• Exercise:
Return the stretch of the text on sex-work legalization from "The reason we" through "like we do now.", copied word for word.

• Study text:
If you work without a licence, it remains entirely illegal. Licenced sex pro`s must pay (equivelent CDN dollars) thousands in licence fees per year to authorities ). For that we don`t get any help or protection at all.
In legalized systems, typically, the house takes 50%, then the government takes another 25%, (of the gross, not the net, in the form of "sin" taxes ). (We are not a package of cigarettes or a bottle of alcohol). So we`re, (after they charge us inflated prices for such basics as clean sheets, soap, meals, usually the cheapest take-out food), are lucky to take home 25%. This, after we have done the actual work!
Also usually, it`s 12 hour shifts and we do not have right of refusal, ie., if a client wants a certain kind of sex we`re not comfortable with, well, then we still have to do it. We, at SPOC, call that sexual assault.

Many ordinary Canadians have their hearts in the right place, and will say things like, "There is nothing wrong with prostitution, they should legalize it and the girls can have health checks". Unfortunately this majority of Canadians do not have access to the real info re decriminalization, legalization and criminalization. And who can blame them for thinking this way? It`s not like they can walk into a library or read a newspaper and get that info. (We at SPOC have been speaking at universities and doing media, for years, but it clearly is not enough). Aside from the general ignorance of pro's legal issues, let's talk about forced STI (sexually transmitted infection) checks. All sexually active people should be responsible for their own sexual health. No, you can't fob off that responsibility on to a government official so you can have unsafe sex with us.
What we've seen happen in places like Germany, where they have legalization and forced STI checks, is that the checks are done on Thursdays. The pro then has to display her Grade A Disease Free Meat certificate on the wall of her room. (While the brothels officially state they insist on condom use, the girls tell a very different tale). The client then walks in, checks that she's disease free and says, "Great, you don't have anything! I'm not wearing a condom".
The reason we can get clients to use condoms is because they're concerned about getting something
from us, not because they're worried about giving us an STI. When that "bargaining
chip" is taken out of the equation, we're left with no way to protect ourselves. Also, if a pro does contract a STI, from coersive unsafe sex, her licence is revoked and a new girl is brought in.
Finally, we at SPOC have all agreed to refuse outright to participate in any kind of government legalization schemes.
While we do take an active role in our sexual health, we will not allow any agents of government to be poking and prodding around our vaginas.

Forget that we'll work illegally, like we do now.

Dr. Tufte said...

Who'd have thought that a bunch of (mostly) Mormon business students would get a comment from an "exotic dancer".

Anyway, her comment and website draw an important distinction between legalization and decriminalization.

This is awesome stuff for an economics student to read because it highlights the difference between centralizaiton and decentralization, and the usefulness of asymmetric information.

Wendy's linked website makes clear that she (and others) favor decriminilization over legalization. They view the latter as a heavily centralized response that does not allow a sex professional to pursue their job in the most desirable way. Decriminalization - as a decentralized response - allows sex professionals to exploit asymmetric information in ways that make their lives better.

She offers the specific case of condom use. Apparently, there is great pressure not to use condoms after health inspections. Sex professionals could use the uncertainty created by a lack of health inspections to encourage condom use.

For doubters, this is similar to the cleanliness grade sheet that restaurants in California must post prominently. Patrons take this as a sign of cleanliness, but it is reasonable to view it as just the opposite: think about it, when is a restaurant dirtiest, right after an inspection or right before?

• Record set:
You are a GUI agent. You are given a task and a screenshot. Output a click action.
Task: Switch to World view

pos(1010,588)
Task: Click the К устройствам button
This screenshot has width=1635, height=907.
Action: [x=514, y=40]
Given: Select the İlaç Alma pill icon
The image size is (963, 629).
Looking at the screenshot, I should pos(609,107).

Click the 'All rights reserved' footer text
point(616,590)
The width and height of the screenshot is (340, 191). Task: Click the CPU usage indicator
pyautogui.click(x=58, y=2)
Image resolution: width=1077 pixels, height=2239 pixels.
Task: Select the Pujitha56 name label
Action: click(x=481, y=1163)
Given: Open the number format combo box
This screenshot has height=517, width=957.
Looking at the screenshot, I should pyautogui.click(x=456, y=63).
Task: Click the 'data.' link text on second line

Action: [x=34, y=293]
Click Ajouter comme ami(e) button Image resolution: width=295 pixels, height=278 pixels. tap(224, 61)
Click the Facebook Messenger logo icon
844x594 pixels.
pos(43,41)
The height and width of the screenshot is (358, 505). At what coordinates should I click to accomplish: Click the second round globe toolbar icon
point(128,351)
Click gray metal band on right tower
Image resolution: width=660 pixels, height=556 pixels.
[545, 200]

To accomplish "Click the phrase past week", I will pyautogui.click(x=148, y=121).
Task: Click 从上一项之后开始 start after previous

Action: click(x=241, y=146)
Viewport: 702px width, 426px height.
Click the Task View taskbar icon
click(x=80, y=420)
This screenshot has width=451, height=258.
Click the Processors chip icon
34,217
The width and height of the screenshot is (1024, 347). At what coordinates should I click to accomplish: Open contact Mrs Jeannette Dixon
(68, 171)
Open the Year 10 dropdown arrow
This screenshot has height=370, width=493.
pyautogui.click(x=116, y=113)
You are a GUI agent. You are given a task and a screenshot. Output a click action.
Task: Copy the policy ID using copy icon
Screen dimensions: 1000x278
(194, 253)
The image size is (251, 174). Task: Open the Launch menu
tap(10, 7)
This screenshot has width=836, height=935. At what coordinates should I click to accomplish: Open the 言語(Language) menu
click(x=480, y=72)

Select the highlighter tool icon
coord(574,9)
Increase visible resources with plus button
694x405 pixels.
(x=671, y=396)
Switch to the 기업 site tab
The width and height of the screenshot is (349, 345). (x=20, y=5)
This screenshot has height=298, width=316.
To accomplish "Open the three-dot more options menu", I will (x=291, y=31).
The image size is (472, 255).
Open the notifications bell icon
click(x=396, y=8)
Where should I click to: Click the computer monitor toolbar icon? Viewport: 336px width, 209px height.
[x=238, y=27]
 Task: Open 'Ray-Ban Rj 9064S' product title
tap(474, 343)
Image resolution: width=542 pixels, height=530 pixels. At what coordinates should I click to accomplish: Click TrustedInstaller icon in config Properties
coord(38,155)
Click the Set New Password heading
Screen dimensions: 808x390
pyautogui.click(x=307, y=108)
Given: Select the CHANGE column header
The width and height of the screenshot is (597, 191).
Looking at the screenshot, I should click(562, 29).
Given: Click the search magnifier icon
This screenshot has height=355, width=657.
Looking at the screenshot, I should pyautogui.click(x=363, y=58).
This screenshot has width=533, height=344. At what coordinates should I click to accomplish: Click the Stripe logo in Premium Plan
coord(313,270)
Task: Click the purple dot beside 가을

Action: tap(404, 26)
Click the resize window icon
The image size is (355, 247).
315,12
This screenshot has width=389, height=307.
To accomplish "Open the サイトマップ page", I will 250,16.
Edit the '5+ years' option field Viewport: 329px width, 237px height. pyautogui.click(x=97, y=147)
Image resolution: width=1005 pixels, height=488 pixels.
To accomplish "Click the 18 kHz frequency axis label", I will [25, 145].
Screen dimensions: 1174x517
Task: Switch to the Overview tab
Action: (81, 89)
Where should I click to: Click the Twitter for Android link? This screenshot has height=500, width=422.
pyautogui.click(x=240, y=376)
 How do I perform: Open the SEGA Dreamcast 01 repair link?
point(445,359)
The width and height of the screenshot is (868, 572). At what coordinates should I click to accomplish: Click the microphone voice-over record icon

• Written response:
The reason we can get clients to use condoms is because they're concerned about getting something
from us, not because they're worried about giving us an STI. When that "bargaining
chip" is taken out of the equation, we're left with no way to protect ourselves. Also, if a pro does contract a STI, from coersive unsafe sex, her licence is revoked and a new girl is brought in.
Finally, we at SPOC have all agreed to refuse outright to participate in any kind of government legalization schemes.
While we do take an active role in our sexual health, we will not allow any agents of government to be poking and prodding around our vaginas.

Forget that we'll work illegally, like we do now.